We should clear away a few misunderstandings. We use the word ‘pride’ in different ways. When we talk about the sin of Pride, we aren’t talking about being proud of a job well done, or proud that your daughter won the spelling bee or something. We’re talking about hubris, the kind of Pride that poisons everything. The Pride that sent Satan into Hell. Contempt for God or neighbor. Arrogance. It’s the “ME” monster. And though we don’t think of this way consciously, it really is the worship of myself instead of God.
Likewise, when we talk about humility, we aren’t talking about putting yourself down, or being a doormat, or thinking you’re trash. It isn’t false modesty. It’s simple honesty about who we are, what we deserve, and who God is, and what we owe Him. True humility recognizes that we are fearfully and wonderfully made, and thanks God for that. It also recognizes that we are the creatures and He is the creator. So humility, really, is just the acknowledgment of reality. Pride is a fictional puffing-up of ourselves.
Pride spoils everything. This is why it’s the first of the deadly sins. Pride makes good things rotten and bad things worse. Any virtue is spoiled if Pride is added to it. Courage is good. But courage plus pride makes you a show-off. Affection is good. But add pride to affection, and you’re condescending or patronizing. You really feel affection for others, but deep down it’s affection for those beneath you. The poison of pride is on bright display in Jesus’ story about the Pharisee and the tax collector. The Pharisee has so much going for him, so much good in his life. He’s observant, generous, temperate. The things he’s bragging about are really good things! But his pride spoils them.

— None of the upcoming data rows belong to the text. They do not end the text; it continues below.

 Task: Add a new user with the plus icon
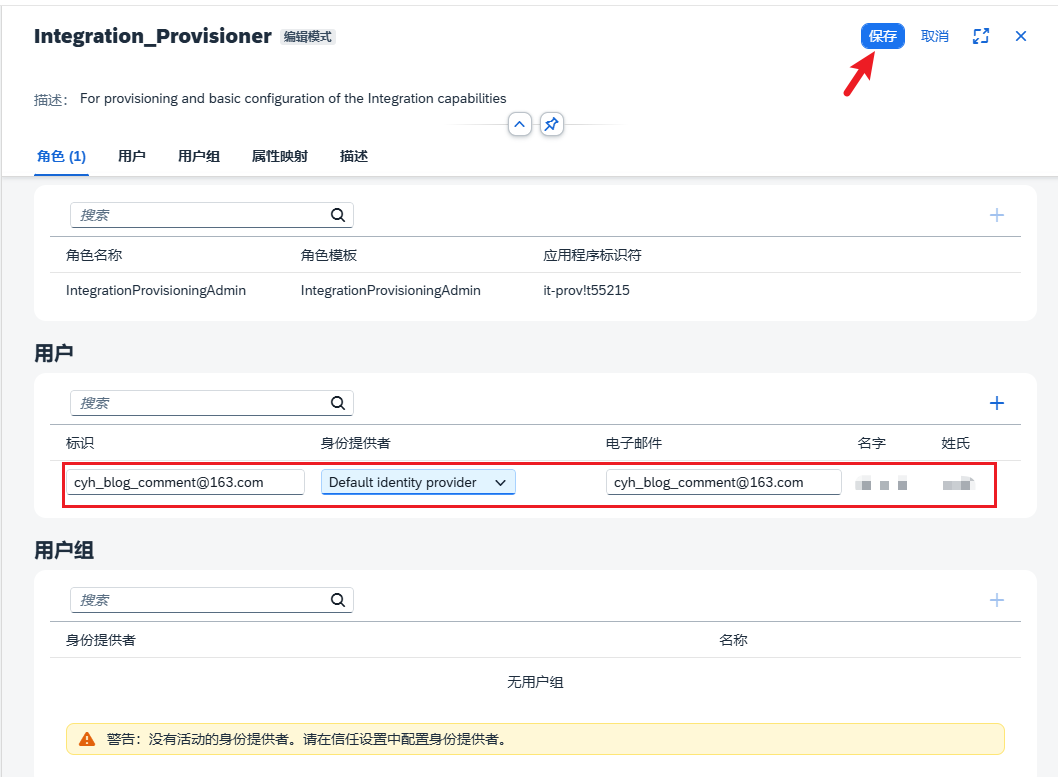click(996, 402)
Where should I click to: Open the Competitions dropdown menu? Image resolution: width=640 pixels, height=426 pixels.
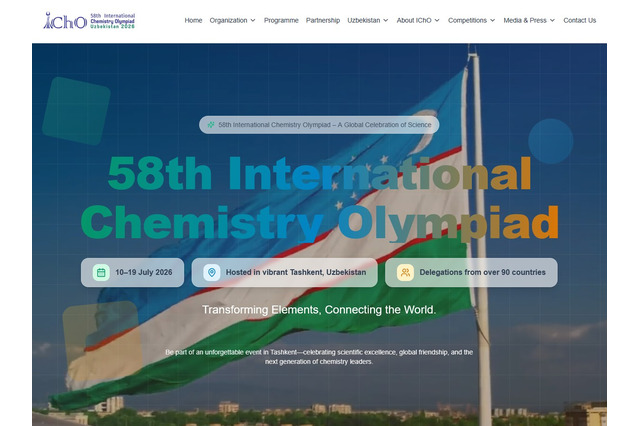[472, 20]
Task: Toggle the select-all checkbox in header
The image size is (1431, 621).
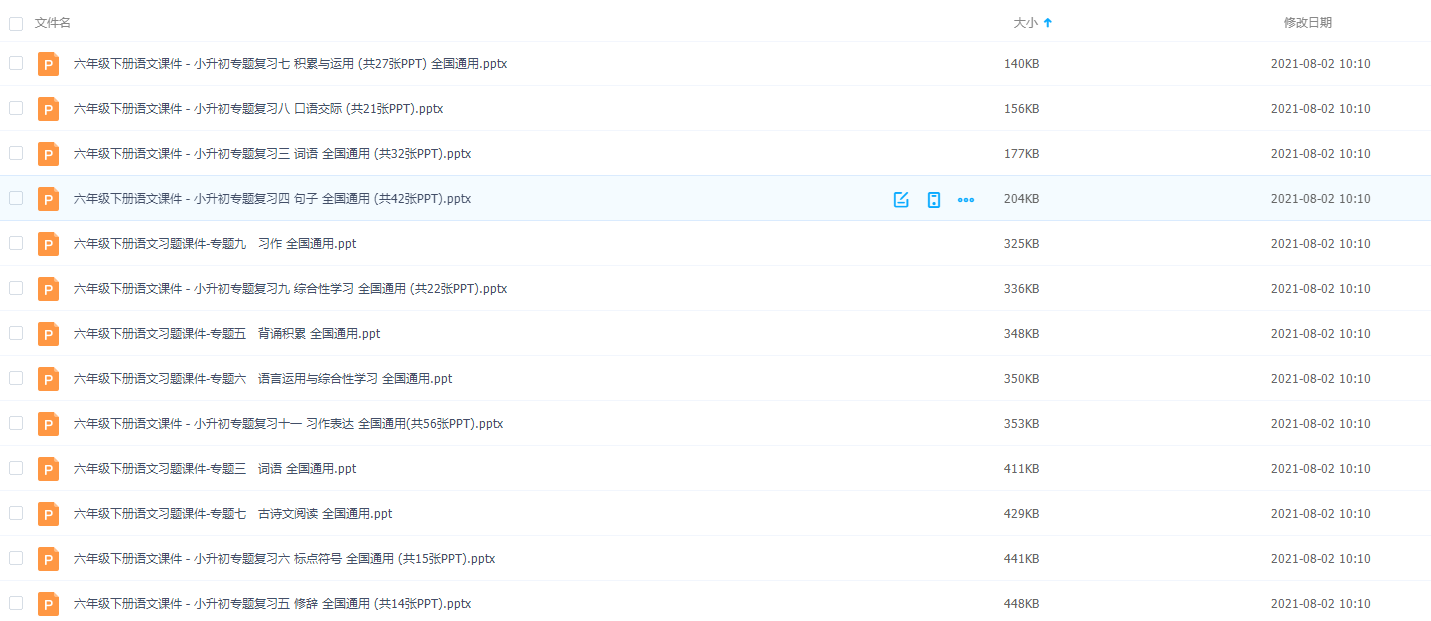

The opposite of Pride is humility, and the opposite of the Pharisee is the tax collector. Jesus isn’t setting him up as a perfect example. The whole point of using a tax collector is that there’s some bad stuff in his life. Remember, tax collectors in Jesus’ time were collaborators with the Romans, traitors to their people. When they appear in the Gospels, they are assumed to be dishonest as well. So, Jesus is not suggesting that we imitate this man’s life. But with all that wickedness, this man is honest. He knows it’s wicked. He feels sorrow for his sins. He understands that his only chance is mercy, and he asks for it.
That man goes home justified. He’s got a lot to be sorry for, but you know what? He’s in a good place. That humble, sincere heart is all God needs to work with. This man’s going to be okay, as long as he keeps that humble heart. It doesn’t make his wicked choices okay, but it gives him the hope of redemption, mercy, and new life.
I’ll tell you on a personal note: this is why preaching the Gospel is nowhere so rewarding as in a prison. Not to generalize about everyone who’s locked up, nor to say that everyone in prison is a paragon of humility. But you meet guys locked up who really, truly know what it is to meet the mercy of Jesus Christ. They hear about mercy, and they’re thirsty for it, and they’re beyond grateful. They receive the Gospel as the good news it is. I don’t know a word for whatever is the total opposite of a Pharisee, but I’ve met guys like that in prisons.
And preaching the Gospel is nowhere less rewarding than when someone looks you right in eye and says “I’m a good person. I mean, it’s not like I’ve killed anybody or anything.” Well, okay. Have a nice day, and call me if you ever think you need a Savior. I know one.
The point isn’t that we have to have big terrible sins to ‘get’ the Gospel. I hope you don’t have any. I hope you never will. You’ll be happier, and the people around you will be happier, and the world will be a better place, and God will be better served the less you sin. But whatever’s in the past, where are we right now? Standing in the Temple, before the altar of God. We can stand here like the Pharisee. We can be puffed up with pride, thinking that we’re above other people, at least certain other people. Or we can stand before God today like that tax collector who went home justified. Big sins? Little sins? Never mind. We all need forgiveness for something. We all need healing from something. We all need salvation, and that’s what’s waiting here free for the asking. But we have to ask. And that takes humility.
And that’s why a humble prayer pierces the clouds. And that’s why anybody here who can humble themselves before the Lord will go home justified today.